Prior to Oracle 23c release you have two options for OPEN_MODE with pluggable databases either read/write (default mode) or read only.

With read-only mode all types of accounts (local PDB accounts) or common-user accounts can perform read-only operations on the pluggable database tables.

In oracle 23c a new mode is introduced which is hybrid read-only mode…(local PDB accounts) can perform ONLY read operations against tables while common-user accounts can performed read/write operations against tables in the pluggable database system.

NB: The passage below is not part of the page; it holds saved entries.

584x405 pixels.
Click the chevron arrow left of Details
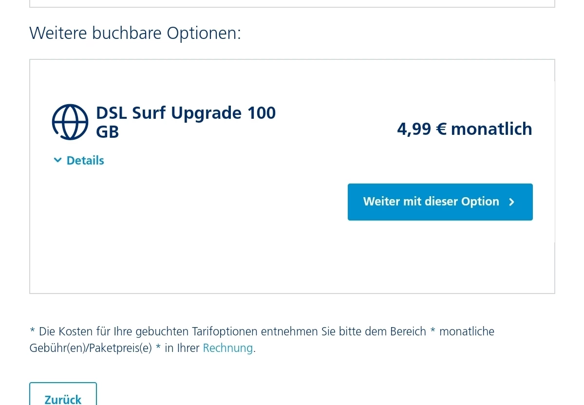point(57,160)
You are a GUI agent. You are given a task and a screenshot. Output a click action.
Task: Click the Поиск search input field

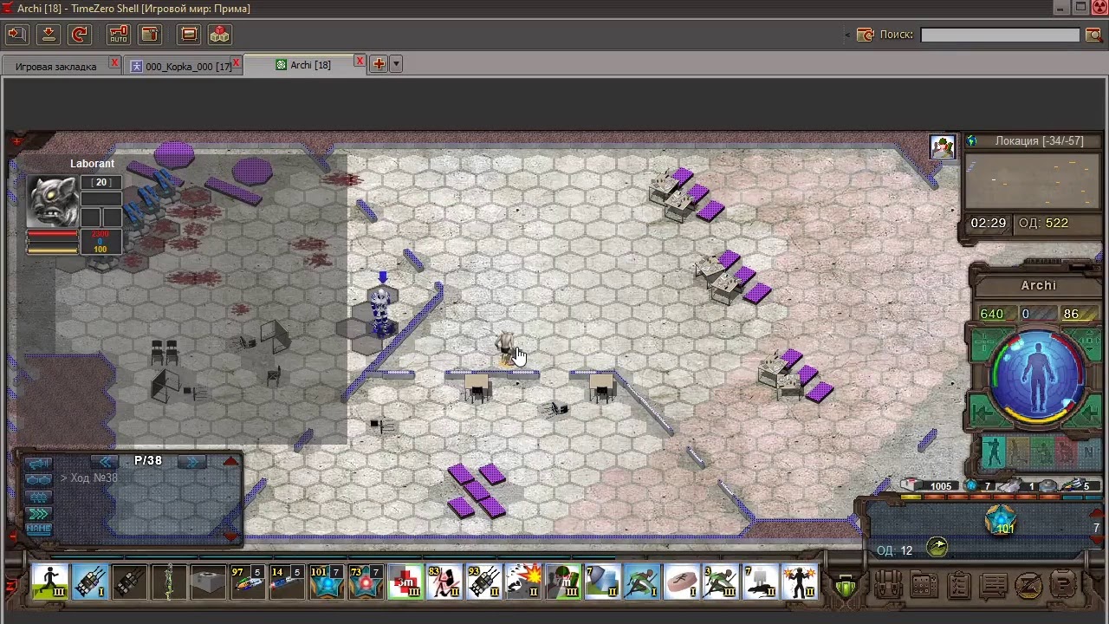[x=1000, y=35]
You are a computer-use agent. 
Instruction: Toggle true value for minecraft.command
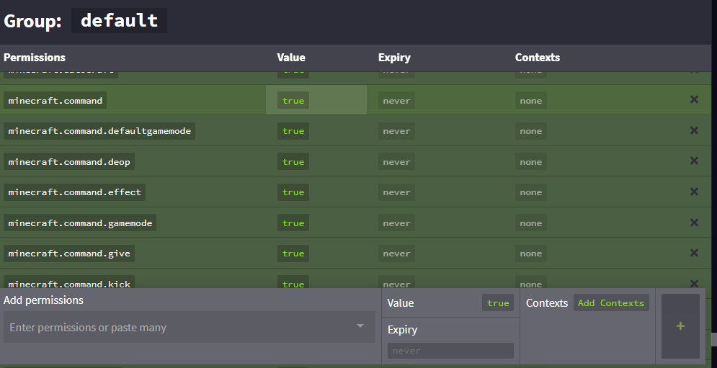(x=293, y=101)
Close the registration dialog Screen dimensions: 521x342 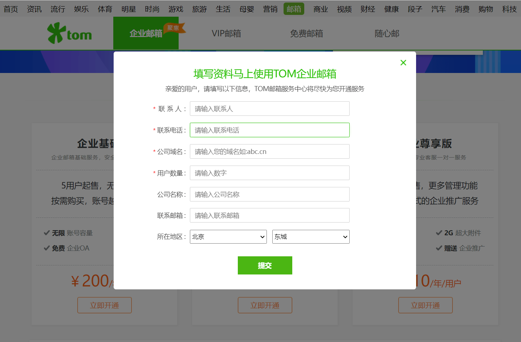pos(403,62)

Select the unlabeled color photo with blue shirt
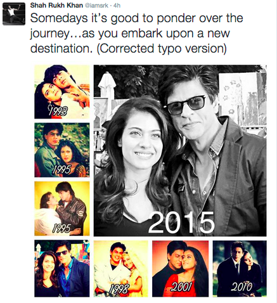coord(62,269)
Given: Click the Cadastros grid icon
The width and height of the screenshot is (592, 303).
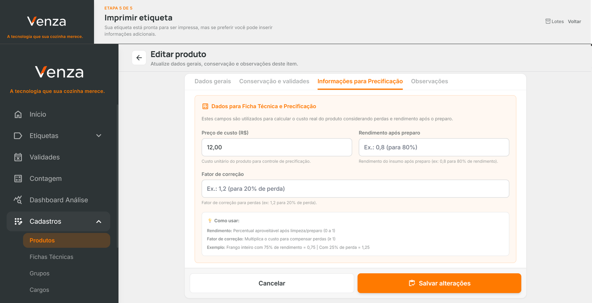Looking at the screenshot, I should pyautogui.click(x=18, y=222).
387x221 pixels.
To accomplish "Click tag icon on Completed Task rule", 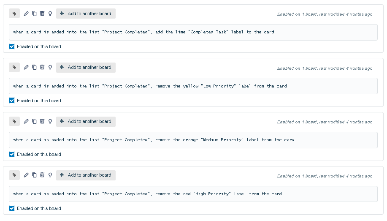I will tap(14, 14).
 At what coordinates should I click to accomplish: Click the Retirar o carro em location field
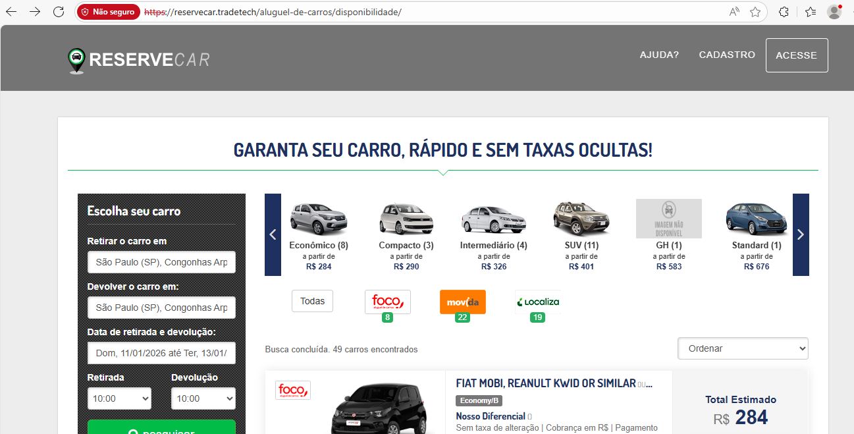coord(161,262)
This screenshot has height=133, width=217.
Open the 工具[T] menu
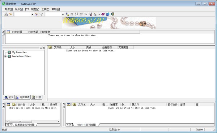pos(46,9)
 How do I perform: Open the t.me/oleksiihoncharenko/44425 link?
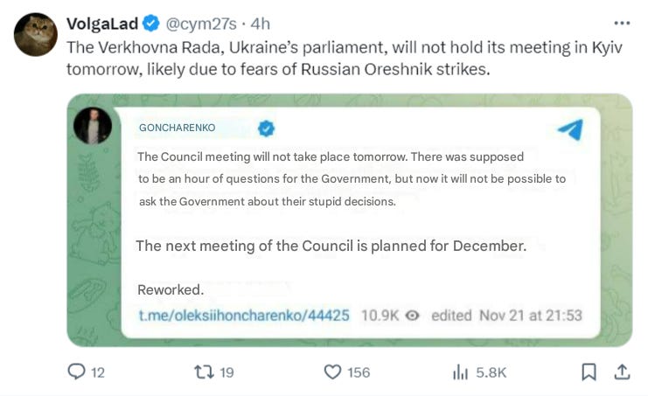tap(244, 316)
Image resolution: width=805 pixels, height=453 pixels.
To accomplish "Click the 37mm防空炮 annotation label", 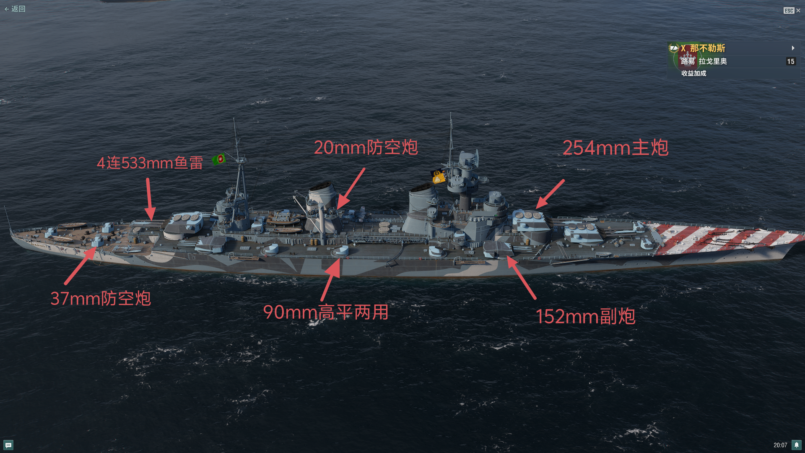I will click(101, 298).
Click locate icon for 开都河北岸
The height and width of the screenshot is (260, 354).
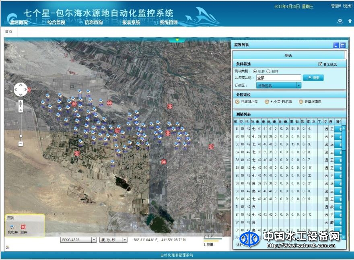237,102
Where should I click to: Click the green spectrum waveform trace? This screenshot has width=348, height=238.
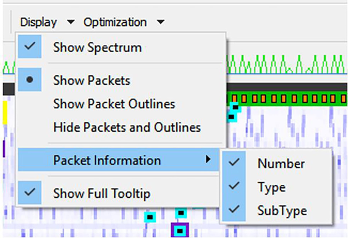(x=286, y=65)

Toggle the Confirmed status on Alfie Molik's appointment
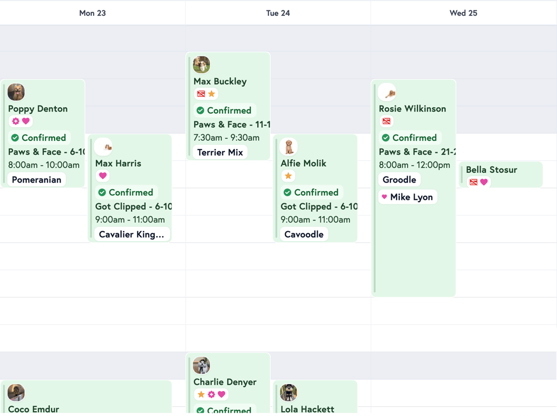pos(311,192)
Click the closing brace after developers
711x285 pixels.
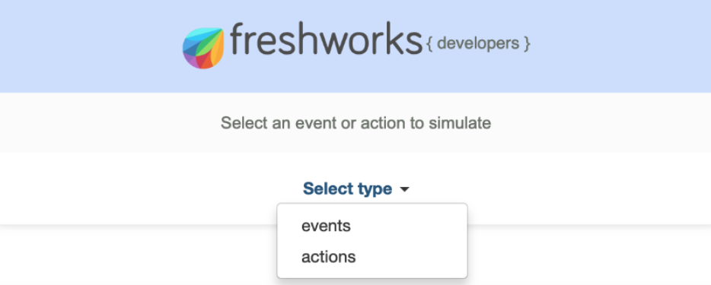click(x=527, y=44)
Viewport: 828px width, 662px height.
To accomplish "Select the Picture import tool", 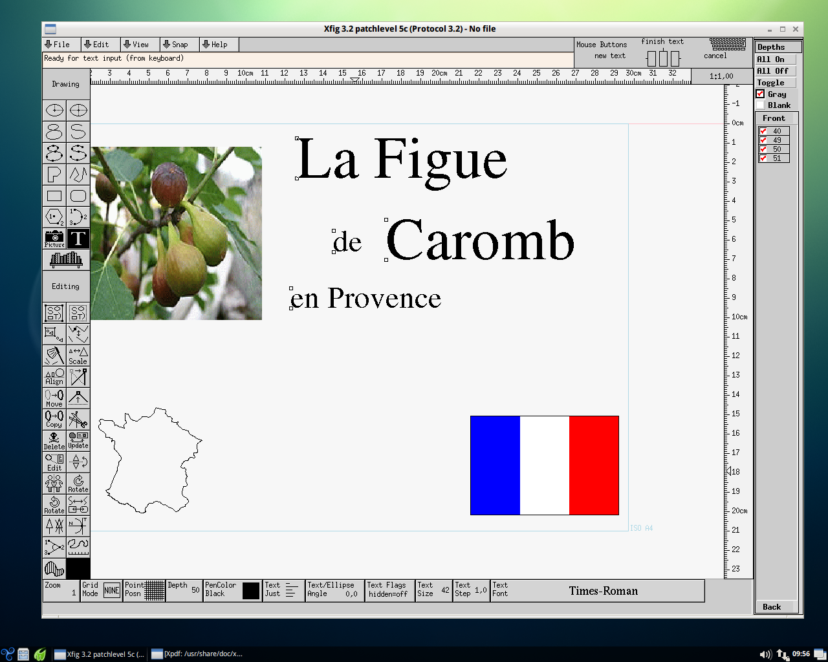I will click(x=54, y=239).
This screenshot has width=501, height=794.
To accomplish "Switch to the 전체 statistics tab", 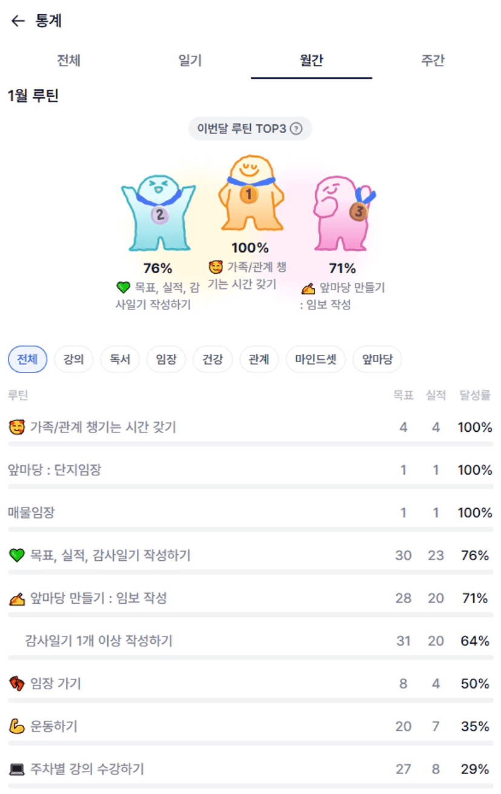I will [x=68, y=61].
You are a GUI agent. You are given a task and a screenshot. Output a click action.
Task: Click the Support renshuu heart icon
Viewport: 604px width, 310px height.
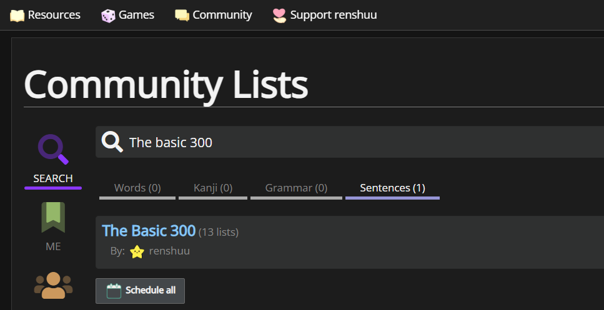pyautogui.click(x=279, y=16)
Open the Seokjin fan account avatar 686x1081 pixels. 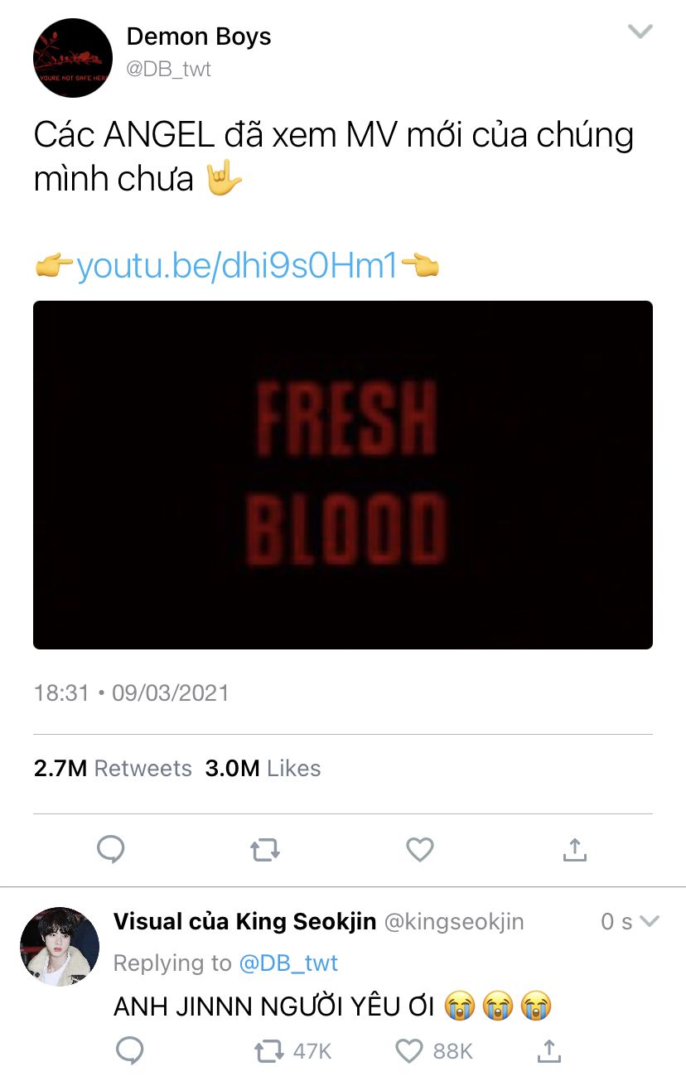pos(60,946)
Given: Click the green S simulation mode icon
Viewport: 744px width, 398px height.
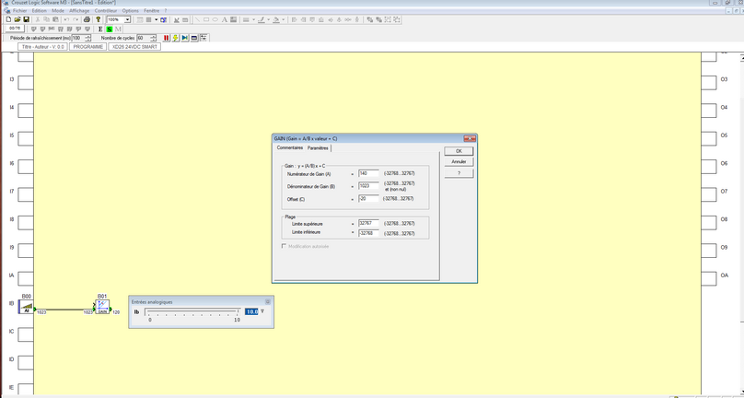Looking at the screenshot, I should coord(110,29).
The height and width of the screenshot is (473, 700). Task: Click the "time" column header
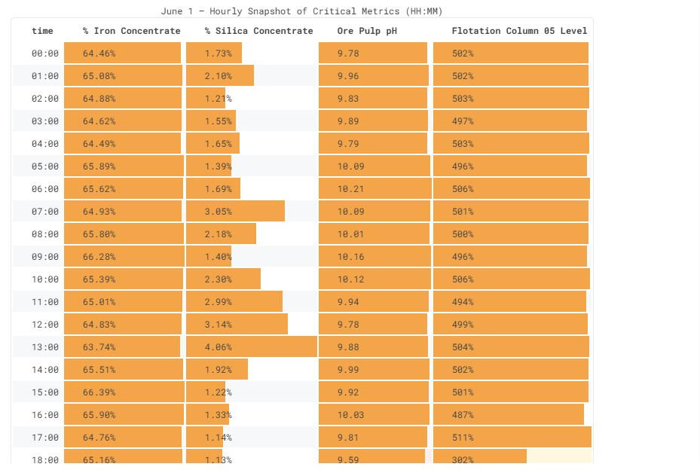tap(43, 31)
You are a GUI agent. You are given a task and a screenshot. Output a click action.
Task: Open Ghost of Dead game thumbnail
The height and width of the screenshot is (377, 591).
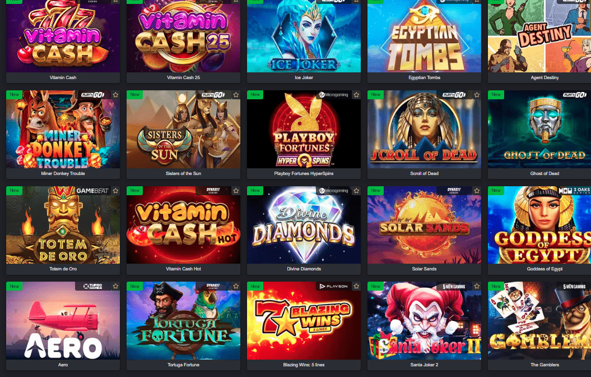point(539,129)
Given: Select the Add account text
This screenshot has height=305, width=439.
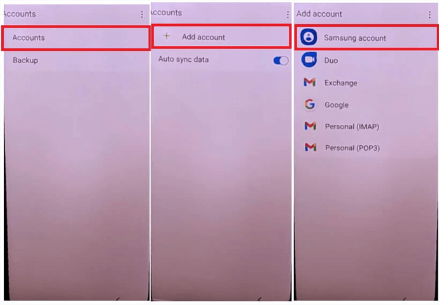Looking at the screenshot, I should point(203,37).
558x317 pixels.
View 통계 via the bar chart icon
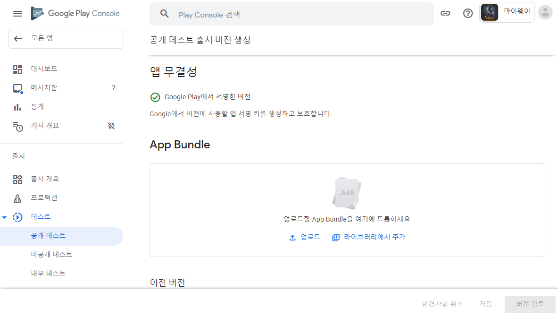click(17, 106)
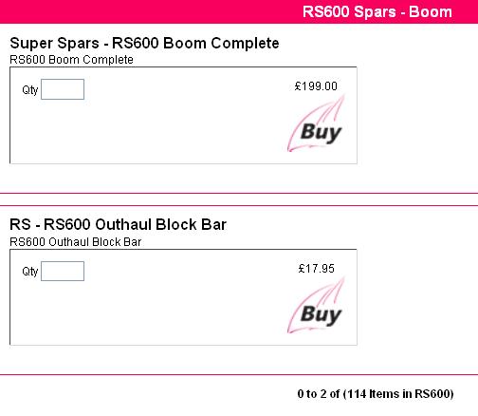Click the Qty label of the Outhaul Block Bar item
Image resolution: width=478 pixels, height=416 pixels.
point(30,272)
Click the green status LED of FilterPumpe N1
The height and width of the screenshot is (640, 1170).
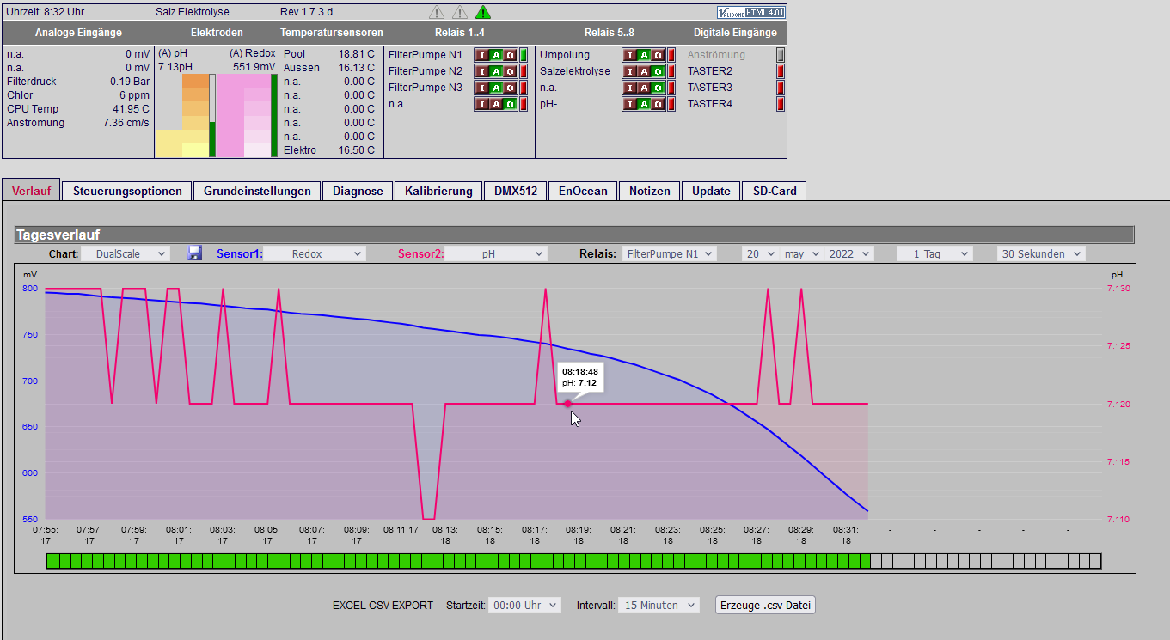tap(523, 55)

Let us check the traditional v$pdbs view to check my current 23c pluggable databases OPEN_MODE

SQL> select name, open_mode from v$pdbs;

Also, let us explore the NEW database view V$CONTAINER_TOPOLOGY that includes the column IS_HYBRID_READ_ONLY:

SQL> select *from V$CONTAINER_TOPOLOGY;

— will create common user called C##DBA granted DBA role

SQL> CREATE USER C##DBA IDENTIFIED BY test123 CONTAINER=ALL;

SQL> grant dba to C##DBA CONTAINER=ALL;

SQL> alter user C##DBA default role all;

— will create local user in pluggable database PDB2 with the name dba1

SQL> create user dba1 identified by test123;

SQL> grant dba to dba1;

SQL> alter user dba1 default role all;

Now, Let us enable hybrid read only mode:

sqlplus / as sysdba

SQL> ALTER PLUGGABLE DATABASE PDB2 CLOSE IMMEDIATE;

Pluggable database altered.

SQL> ALTER PLUGGABLE DATABASE PDB2 OPEN HYBRID READ ONLY;

Pluggable database altered.

Checking from container level the pluggable database PDB2 is now open with “Hybrid Read Only”mode:

Let us test the expected functionality:

As local user I will be able to perform “SELECT” queries only….any data modification queries such as insert,update,delete will not work:

sqlplus “dba1/test123″@PDB2

SQL> select * from hr.table1;

FNAME                LANAME

——————– ——————–

EMAD                 AL-MOUSA

Tim                  Allen

SQL> insert into hr.table1 values (‘Adam’,’Smith’);

insert into hr.table1 values (‘Adam’,’Smith’)

               *

ERROR at line 1:

ORA-16000: Attempting to modify database or pluggable database that is open for

read-only access.

Now, let us try with common-user C##DBA….the account should be able to do all kind of operations (SELECT,INSERT,UPDATE,DELETE) unlike “local”database account:

sqlplus “C##DBA/test123″@PDB2

SQL> select * from hr.table1;

FNAME                LANAME

——————– ——————–

EMAD                 AL-MOUSA

Tim                  Allen

SQL> insert into hr.table1 values (‘Adam’,’Smith’);

1 row created.

SQL> commit;

Commit complete.

Someone would ask…nice feature but what benefits does it provide ?

• It will help with “maintenance” activities where you want to restrict application account from performing any data modifications for some time and only DBA container level can modify data.

• It will help with patching especially with datapatch step where SQL code modification is required to be done with NO locking in-place.

• It can help with forensics activities and investigation, to limit accounts within pluggable database level from performing any data modification while analysis and investigation is in-place.